(Information supplied begins)

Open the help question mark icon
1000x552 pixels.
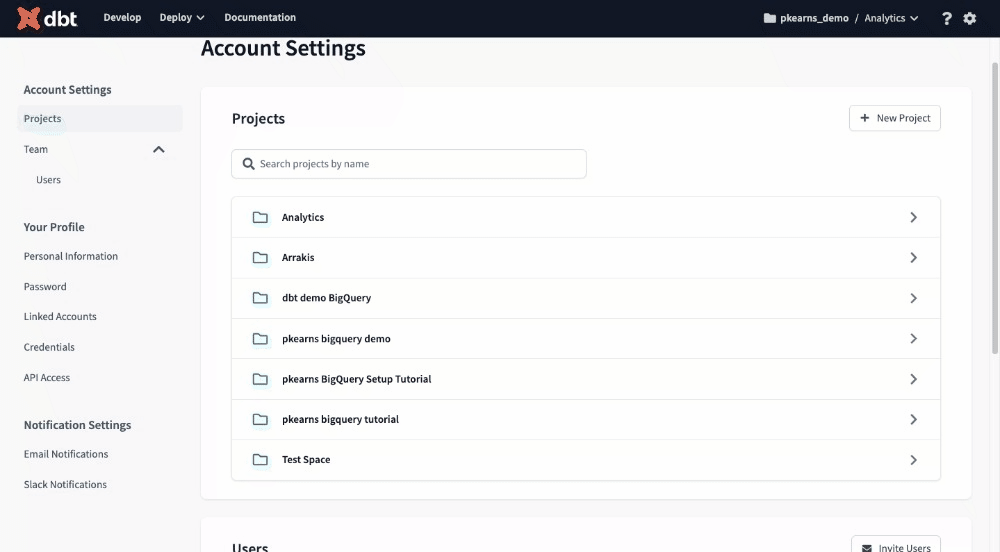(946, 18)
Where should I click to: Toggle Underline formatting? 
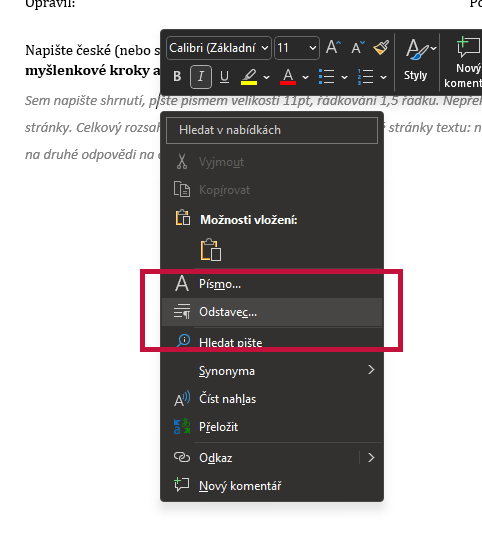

(Information supplied ends)
(Information supplied begins)

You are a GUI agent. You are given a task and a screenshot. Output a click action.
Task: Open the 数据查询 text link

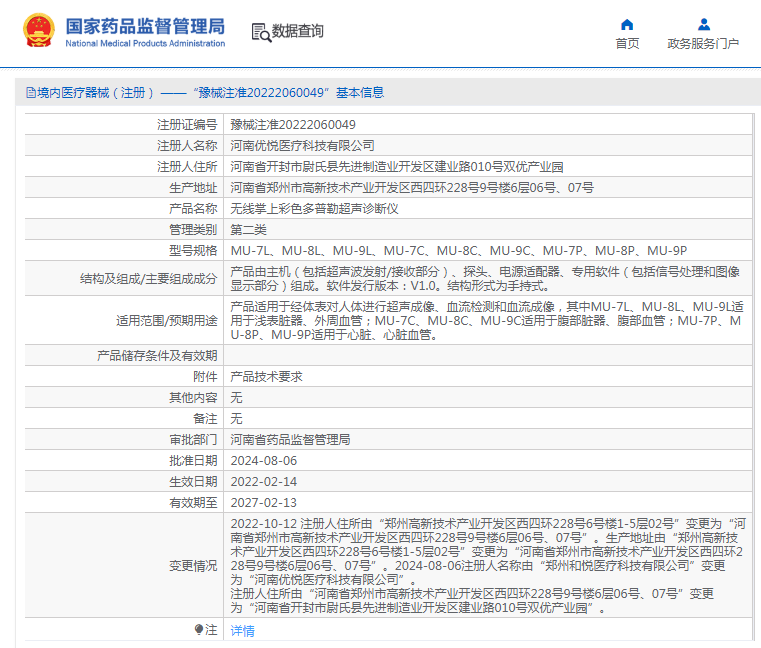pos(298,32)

(Information supplied ends)
(Information supplied begins)

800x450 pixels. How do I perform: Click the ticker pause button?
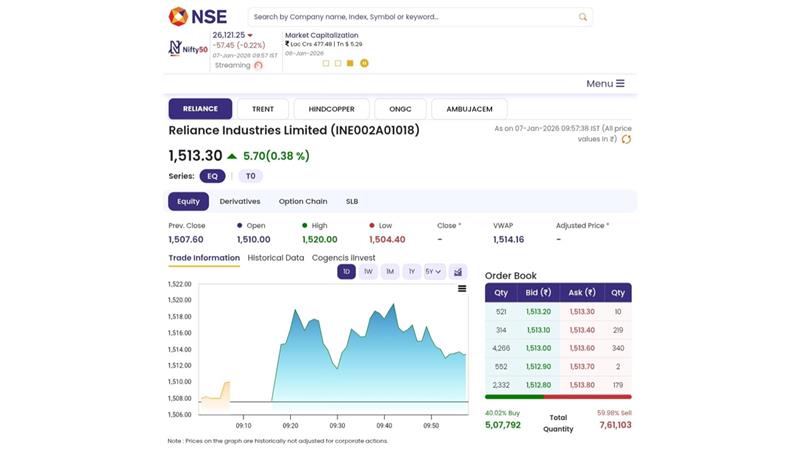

(Information supplied ends)

Exercise directions:
Copy word for word only the lines above from the one with "Open the help question mark icon" through the one with "Where should I". Leave pictures out.

Reply to the task:
Open the help question mark icon
1000x552 pixels.
(946, 18)
Where should I click to: Toggle Underline formatting? 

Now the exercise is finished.